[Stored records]
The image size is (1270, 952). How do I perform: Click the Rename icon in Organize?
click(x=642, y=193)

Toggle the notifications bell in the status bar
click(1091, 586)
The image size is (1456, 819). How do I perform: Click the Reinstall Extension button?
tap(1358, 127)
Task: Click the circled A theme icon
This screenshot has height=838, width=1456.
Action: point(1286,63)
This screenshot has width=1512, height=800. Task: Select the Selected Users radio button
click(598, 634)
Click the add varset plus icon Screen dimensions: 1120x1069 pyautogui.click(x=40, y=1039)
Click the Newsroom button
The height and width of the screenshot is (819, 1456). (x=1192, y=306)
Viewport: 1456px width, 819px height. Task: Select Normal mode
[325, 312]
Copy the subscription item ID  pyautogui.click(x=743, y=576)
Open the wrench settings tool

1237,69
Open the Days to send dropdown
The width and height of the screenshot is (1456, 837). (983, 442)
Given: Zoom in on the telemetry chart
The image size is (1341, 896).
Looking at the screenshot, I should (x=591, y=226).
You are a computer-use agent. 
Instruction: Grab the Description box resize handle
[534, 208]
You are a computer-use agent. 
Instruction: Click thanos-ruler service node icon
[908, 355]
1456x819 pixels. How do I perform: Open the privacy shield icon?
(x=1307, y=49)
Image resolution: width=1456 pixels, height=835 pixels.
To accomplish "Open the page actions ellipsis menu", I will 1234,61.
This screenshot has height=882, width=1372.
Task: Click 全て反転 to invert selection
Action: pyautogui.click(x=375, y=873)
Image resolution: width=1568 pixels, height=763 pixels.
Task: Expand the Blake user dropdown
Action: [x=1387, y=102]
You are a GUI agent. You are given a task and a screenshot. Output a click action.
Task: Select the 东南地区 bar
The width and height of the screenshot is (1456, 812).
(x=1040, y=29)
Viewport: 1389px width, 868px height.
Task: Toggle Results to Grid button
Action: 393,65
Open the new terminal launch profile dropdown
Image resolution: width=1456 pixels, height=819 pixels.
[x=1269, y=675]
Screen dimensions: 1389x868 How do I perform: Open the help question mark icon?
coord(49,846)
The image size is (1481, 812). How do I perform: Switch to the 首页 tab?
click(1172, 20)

> Task goal:
Take the entries above and transcribe them in full.

> Answer box:
The image size is (1270, 952). How do I perform: Click the Rename icon in Organize?
click(x=642, y=193)

Toggle the notifications bell in the status bar
click(1091, 586)
The image size is (1456, 819). How do I perform: Click the Reinstall Extension button?
tap(1358, 127)
Task: Click the circled A theme icon
This screenshot has height=838, width=1456.
Action: point(1286,63)
This screenshot has width=1512, height=800. Task: Select the Selected Users radio button
click(598, 634)
Click the add varset plus icon Screen dimensions: 1120x1069 pyautogui.click(x=40, y=1039)
Click the Newsroom button
The height and width of the screenshot is (819, 1456). (x=1192, y=306)
Viewport: 1456px width, 819px height. Task: Select Normal mode
[325, 312]
Copy the subscription item ID  pyautogui.click(x=743, y=576)
Open the wrench settings tool

1237,69
Open the Days to send dropdown
The width and height of the screenshot is (1456, 837). (983, 442)
Given: Zoom in on the telemetry chart
The image size is (1341, 896).
Looking at the screenshot, I should (x=591, y=226).
You are a computer-use agent. 
Instruction: Grab the Description box resize handle
[534, 208]
You are a computer-use agent. 
Instruction: Click thanos-ruler service node icon
[908, 355]
1456x819 pixels. How do I perform: Open the privacy shield icon?
(x=1307, y=49)
Image resolution: width=1456 pixels, height=835 pixels.
To accomplish "Open the page actions ellipsis menu", I will 1234,61.
This screenshot has height=882, width=1372.
Task: Click 全て反転 to invert selection
Action: pyautogui.click(x=375, y=873)
Image resolution: width=1568 pixels, height=763 pixels.
Task: Expand the Blake user dropdown
Action: [x=1387, y=102]
You are a GUI agent. You are given a task and a screenshot. Output a click action.
Task: Select the 东南地区 bar
The width and height of the screenshot is (1456, 812).
(x=1040, y=29)
Viewport: 1389px width, 868px height.
Task: Toggle Results to Grid button
Action: 393,65
Open the new terminal launch profile dropdown
Image resolution: width=1456 pixels, height=819 pixels.
[x=1269, y=675]
Screen dimensions: 1389x868 How do I perform: Open the help question mark icon?
coord(49,846)
The image size is (1481, 812). How do I perform: Switch to the 首页 tab?
click(1172, 20)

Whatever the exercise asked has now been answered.